>>>

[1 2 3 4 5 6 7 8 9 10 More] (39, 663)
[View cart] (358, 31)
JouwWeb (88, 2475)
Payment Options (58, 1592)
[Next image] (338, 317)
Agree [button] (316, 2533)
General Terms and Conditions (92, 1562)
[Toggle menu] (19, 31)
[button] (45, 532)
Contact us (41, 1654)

<<<

### PROBLEM REQUIREMENTS
Include in the answer nothing but an exact repetition of the lines from the one with "[Next image] (338, 317)" through the end of the material.

### EXERCISE OUTPUT
[Next image] (338, 317)
Agree [button] (316, 2533)
General Terms and Conditions (92, 1562)
[Toggle menu] (19, 31)
[button] (45, 532)
Contact us (41, 1654)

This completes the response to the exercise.